Rolf de Maré, the founder of Ballets Suédois, intended to create an art spectacle that was truly modernist. For his ballets, the choreography itself was not necessarily the main focus. He was fascinated with contemporary paintings, and these paintings inspired his overall works of performance art. The dancers performed on huge stages with extravagant painted sets. The ballets combined visual art, movement, and contemporary music to create an overall atmosphere of avant-garde art.
For one thing, the Ballets Suédois is a Swedish group. Some French critics thought that only the French could make good art. However, some of these critics enjoyed art that exoticized other cultures, and in some performances the Ballets Suédois exoticized rural Swedish life. For these critics, the appreciation of exoticized art was separate from appreciation of true French art. I am unsure of whether the ballet’s popularity in Paris was for its exotic appeal or for its actual creativity in avant-garde art.
Additionally, the ballets’ holistic approach to an artwork resembles Wagner’s concept of gesamtkunstwerk, the “total work of art.” His operas were also a combination of the visual, musical, and dramatic. Much of French musical sentiment was completely anti-Wagner, so it seems strange that the Ballets Suédois would be so popular. The French ideal at the time was simplicity, while the ballets were performed on highly decorated stages.
I realize that I’m thinking of the French ideal in a very simplistic way, and that the ballets won’t fit neatly into either this ideal or exoticism. To further my research, I will need to find more opinion-based primary sources about specific performances, especially some negative criticism. I would also like to look into the rivalry between the Ballets Suédois and the Ballets Russes. Which one would have been considered more French? Neither are from France: which one would be considered more authentically French?
Baer, Nancy Van Norman. Paris Modern: The Swedish Ballet 1920-1925. San Francisco: Fine Art Museums of San Francisco, 1995.

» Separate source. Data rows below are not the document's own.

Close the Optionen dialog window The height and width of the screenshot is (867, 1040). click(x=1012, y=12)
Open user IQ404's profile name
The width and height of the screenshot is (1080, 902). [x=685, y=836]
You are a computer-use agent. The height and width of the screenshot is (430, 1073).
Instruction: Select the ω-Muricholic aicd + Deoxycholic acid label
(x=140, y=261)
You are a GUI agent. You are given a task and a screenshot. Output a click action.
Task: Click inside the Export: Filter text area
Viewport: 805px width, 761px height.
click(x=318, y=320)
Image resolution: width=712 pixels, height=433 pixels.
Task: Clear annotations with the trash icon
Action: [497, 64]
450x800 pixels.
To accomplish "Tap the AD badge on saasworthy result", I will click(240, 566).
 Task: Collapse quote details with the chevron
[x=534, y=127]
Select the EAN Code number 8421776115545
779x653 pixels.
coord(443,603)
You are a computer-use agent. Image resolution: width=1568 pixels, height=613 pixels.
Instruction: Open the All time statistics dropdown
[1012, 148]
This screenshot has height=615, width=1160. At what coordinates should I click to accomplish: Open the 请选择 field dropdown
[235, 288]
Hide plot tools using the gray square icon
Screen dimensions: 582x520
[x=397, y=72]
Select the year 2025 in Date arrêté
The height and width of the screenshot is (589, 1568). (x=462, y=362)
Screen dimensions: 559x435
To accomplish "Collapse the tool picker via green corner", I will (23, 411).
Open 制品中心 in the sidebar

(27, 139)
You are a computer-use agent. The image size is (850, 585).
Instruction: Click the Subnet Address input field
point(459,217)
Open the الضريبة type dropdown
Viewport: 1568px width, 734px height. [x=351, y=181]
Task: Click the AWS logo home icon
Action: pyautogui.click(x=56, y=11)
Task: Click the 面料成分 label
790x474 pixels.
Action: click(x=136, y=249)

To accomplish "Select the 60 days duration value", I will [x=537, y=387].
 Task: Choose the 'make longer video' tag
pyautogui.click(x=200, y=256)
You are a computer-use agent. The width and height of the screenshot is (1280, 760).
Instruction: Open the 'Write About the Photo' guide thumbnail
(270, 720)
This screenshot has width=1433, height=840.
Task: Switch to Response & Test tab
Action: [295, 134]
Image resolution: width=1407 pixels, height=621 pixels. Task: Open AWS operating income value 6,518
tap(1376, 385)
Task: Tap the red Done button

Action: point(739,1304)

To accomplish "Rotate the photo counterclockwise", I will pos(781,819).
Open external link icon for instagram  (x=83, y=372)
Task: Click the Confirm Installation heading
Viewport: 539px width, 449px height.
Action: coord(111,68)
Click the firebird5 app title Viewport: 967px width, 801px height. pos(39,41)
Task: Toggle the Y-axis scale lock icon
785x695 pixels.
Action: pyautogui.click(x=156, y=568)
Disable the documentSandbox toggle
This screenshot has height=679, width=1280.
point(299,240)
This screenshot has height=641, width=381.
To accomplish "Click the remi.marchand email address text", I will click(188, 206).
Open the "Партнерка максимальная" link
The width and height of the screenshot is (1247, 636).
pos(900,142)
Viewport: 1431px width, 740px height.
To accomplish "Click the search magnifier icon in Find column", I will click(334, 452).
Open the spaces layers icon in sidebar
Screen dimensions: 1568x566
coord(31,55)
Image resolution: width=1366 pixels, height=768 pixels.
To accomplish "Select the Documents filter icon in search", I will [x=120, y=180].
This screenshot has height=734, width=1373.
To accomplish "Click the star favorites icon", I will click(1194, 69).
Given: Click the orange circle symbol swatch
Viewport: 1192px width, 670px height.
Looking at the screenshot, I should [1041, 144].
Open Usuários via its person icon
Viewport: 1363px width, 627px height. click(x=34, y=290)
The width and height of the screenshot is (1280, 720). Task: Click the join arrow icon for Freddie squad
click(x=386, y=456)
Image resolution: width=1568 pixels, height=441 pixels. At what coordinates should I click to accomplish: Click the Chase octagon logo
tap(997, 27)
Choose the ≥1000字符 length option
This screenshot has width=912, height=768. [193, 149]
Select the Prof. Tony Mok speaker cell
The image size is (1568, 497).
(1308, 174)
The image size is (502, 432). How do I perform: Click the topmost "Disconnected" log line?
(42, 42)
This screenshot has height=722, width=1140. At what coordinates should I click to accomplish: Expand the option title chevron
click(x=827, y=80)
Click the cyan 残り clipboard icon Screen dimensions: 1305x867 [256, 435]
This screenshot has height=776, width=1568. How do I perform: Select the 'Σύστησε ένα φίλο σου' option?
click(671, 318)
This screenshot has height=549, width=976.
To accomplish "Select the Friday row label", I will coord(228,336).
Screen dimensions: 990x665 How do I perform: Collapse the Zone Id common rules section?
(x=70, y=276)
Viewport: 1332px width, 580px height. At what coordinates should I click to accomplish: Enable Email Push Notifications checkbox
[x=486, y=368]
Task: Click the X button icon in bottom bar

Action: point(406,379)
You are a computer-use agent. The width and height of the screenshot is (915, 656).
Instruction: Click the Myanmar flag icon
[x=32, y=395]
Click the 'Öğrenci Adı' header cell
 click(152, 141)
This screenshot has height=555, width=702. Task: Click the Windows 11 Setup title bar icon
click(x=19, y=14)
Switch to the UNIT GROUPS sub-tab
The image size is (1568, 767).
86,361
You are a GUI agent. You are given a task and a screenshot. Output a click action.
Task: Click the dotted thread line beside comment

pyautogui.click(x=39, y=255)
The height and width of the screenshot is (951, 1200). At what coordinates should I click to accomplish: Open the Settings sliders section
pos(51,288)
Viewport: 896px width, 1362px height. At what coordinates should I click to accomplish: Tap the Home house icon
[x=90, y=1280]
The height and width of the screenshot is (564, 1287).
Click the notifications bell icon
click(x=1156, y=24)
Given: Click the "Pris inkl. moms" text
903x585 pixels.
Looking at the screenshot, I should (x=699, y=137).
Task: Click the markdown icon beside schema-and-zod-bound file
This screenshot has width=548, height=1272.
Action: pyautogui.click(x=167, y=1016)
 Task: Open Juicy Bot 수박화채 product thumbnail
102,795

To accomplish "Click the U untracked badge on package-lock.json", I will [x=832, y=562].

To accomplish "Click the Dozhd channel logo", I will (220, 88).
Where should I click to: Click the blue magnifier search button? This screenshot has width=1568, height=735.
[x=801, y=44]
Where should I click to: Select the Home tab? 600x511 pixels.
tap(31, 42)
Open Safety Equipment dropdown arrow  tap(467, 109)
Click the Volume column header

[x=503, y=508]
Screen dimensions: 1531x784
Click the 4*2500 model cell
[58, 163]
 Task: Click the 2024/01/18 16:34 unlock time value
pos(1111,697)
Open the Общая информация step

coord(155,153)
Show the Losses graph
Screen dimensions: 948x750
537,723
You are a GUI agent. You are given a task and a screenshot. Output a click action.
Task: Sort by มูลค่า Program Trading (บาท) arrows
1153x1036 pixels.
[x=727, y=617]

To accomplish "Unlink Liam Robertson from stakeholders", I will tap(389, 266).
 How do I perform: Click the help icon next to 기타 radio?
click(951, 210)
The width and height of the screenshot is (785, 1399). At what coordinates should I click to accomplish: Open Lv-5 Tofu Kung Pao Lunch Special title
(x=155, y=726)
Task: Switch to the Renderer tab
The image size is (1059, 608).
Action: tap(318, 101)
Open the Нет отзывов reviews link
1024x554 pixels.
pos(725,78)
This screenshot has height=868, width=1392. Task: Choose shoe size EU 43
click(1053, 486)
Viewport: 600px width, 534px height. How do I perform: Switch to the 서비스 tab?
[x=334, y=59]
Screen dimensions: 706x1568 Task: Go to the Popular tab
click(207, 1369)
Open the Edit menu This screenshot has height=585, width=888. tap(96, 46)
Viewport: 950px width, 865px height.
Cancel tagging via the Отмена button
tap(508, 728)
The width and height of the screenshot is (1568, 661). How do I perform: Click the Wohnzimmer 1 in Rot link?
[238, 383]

Kant, Marion. The Cambridge Companion to Ballet. Cambridge: Cambridge University Press, 2007.
You’re asking all the right questions. Can a Swedish ballet troupe perform “Frenchness” in the ways we’ve been discussing? (If Stravinsky can, I don’t see why not.) And there’s that contradiction you point out between the Gesamtkunstwerk ideal of both the Ballets Suédois and Ballets Russes, and the “French” preference for simplicity, aka disdain for Wagner. So deliciously complicated! Don’t back away from the complexity, and do assume that your understanding of how the French defined “Frenchness” is accurate, although of course not comprehensive.
If you’re looking to compare the Russes and Suédois, there’s no better reading that Lynn Garafola’s “Rivals for the New” in the collected volume of her writings, Legacies of Twentieth-Century Dance. And keep asking tough questions!